Work required ▸
Can you retype the entries from the line containing "Image resolution: width=700" through the line containing "The width and height of the screenshot is (603, 458).", character for character?

Records to use ▸
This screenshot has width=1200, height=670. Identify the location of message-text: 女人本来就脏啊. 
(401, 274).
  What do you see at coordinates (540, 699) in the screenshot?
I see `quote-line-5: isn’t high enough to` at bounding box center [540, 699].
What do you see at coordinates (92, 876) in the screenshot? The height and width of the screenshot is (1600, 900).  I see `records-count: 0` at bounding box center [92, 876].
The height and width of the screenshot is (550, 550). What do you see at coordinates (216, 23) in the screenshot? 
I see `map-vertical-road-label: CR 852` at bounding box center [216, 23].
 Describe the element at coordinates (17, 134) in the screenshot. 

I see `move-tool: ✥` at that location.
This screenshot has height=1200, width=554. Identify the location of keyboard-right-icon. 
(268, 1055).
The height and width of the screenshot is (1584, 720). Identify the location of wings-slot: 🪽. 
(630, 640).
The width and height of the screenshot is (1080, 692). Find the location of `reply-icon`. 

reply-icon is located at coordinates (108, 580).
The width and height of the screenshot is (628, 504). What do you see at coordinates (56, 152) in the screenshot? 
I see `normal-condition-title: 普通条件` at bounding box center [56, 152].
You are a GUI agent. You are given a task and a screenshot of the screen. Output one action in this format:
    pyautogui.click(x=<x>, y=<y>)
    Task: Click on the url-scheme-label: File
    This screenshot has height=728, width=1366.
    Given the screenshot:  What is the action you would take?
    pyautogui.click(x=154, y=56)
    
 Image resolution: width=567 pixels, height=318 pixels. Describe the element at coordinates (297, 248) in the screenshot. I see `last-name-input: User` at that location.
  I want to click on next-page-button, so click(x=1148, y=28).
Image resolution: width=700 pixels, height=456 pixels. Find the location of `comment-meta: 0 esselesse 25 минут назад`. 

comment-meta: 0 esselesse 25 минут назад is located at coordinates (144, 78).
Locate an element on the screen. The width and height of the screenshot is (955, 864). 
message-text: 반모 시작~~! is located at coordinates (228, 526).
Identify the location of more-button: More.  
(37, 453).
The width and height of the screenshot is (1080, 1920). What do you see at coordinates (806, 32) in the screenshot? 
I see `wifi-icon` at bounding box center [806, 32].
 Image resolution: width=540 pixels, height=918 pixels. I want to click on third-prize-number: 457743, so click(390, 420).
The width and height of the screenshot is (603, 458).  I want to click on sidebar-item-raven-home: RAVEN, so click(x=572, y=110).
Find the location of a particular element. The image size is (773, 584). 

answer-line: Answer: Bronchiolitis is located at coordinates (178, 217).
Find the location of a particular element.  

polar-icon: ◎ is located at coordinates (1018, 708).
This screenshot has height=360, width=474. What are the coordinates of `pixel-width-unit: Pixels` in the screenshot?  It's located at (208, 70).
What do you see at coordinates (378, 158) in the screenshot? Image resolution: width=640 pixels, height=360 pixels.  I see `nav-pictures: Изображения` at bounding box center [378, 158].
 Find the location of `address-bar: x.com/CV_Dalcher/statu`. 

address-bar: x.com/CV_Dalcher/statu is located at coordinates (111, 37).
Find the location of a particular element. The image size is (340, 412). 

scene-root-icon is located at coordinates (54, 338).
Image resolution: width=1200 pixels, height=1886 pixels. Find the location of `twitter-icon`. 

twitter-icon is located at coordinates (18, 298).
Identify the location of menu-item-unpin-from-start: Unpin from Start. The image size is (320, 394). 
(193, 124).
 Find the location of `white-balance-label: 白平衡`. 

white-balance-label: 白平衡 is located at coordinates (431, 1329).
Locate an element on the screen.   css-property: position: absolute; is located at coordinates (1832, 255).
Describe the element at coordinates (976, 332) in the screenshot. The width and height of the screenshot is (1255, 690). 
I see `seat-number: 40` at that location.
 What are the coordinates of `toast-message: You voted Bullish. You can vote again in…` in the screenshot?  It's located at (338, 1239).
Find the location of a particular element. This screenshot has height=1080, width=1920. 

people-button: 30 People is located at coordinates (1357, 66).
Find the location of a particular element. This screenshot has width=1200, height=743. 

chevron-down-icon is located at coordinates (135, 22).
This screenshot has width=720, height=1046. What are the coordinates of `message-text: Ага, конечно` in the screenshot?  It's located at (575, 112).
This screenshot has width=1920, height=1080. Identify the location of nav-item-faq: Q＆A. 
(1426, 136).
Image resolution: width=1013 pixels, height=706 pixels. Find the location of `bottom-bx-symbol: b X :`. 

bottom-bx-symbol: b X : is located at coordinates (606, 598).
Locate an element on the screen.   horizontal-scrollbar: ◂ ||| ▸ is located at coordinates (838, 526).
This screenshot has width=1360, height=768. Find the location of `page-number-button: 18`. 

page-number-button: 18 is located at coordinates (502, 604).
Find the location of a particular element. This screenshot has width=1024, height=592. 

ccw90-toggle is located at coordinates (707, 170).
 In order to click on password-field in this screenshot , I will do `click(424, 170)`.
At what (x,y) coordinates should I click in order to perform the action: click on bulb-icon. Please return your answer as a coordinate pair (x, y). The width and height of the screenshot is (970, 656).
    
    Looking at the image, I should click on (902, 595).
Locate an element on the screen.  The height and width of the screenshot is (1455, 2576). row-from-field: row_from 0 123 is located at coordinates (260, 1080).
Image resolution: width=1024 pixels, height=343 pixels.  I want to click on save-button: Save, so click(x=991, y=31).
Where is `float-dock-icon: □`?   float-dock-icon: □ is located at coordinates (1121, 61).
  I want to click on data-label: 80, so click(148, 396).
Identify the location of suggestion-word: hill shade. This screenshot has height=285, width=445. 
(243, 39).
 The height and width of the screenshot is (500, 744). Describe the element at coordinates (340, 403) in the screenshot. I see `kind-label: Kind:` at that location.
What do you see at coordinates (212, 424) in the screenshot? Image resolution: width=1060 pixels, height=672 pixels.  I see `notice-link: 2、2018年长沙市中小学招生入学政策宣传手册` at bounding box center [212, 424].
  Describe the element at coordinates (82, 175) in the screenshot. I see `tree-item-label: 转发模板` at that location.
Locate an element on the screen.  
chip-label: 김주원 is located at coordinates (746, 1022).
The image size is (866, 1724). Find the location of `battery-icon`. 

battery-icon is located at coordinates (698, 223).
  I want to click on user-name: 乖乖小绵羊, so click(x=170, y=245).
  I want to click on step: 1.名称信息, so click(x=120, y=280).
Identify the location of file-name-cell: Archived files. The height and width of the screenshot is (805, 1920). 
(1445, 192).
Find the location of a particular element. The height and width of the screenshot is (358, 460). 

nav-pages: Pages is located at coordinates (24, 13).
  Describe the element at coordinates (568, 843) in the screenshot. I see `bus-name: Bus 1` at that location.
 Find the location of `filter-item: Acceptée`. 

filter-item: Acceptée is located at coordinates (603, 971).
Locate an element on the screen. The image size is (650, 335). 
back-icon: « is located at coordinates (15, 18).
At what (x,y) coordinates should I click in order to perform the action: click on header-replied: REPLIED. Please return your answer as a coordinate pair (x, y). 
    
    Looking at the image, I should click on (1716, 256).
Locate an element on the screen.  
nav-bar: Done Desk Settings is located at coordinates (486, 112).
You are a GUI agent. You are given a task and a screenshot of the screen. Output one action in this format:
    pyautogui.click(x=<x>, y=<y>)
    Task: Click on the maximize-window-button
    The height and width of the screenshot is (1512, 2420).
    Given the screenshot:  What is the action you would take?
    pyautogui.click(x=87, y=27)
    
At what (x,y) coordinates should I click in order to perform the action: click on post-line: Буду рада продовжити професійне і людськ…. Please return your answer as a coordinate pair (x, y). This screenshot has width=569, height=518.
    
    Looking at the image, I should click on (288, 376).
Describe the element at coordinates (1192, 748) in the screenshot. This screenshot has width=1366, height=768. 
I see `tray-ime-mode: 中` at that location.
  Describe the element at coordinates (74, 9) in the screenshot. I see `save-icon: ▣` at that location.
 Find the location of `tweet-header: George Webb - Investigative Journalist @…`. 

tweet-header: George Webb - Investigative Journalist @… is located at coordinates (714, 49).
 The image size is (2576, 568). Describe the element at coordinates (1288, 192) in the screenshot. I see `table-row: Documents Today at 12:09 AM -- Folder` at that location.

Result for this task ▸
Image resolution: width=700 pixels, height=456 pixels. Find the location of `comment-meta: 0 esselesse 25 минут назад`. 

comment-meta: 0 esselesse 25 минут назад is located at coordinates (144, 78).
Locate an element on the screen. The width and height of the screenshot is (955, 864). 
message-text: 반모 시작~~! is located at coordinates (228, 526).
Identify the location of more-button: More.  
(37, 453).
The width and height of the screenshot is (1080, 1920). What do you see at coordinates (806, 32) in the screenshot? 
I see `wifi-icon` at bounding box center [806, 32].
 Image resolution: width=540 pixels, height=918 pixels. I want to click on third-prize-number: 457743, so click(390, 420).
The width and height of the screenshot is (603, 458).  I want to click on sidebar-item-raven-home: RAVEN, so click(x=572, y=110).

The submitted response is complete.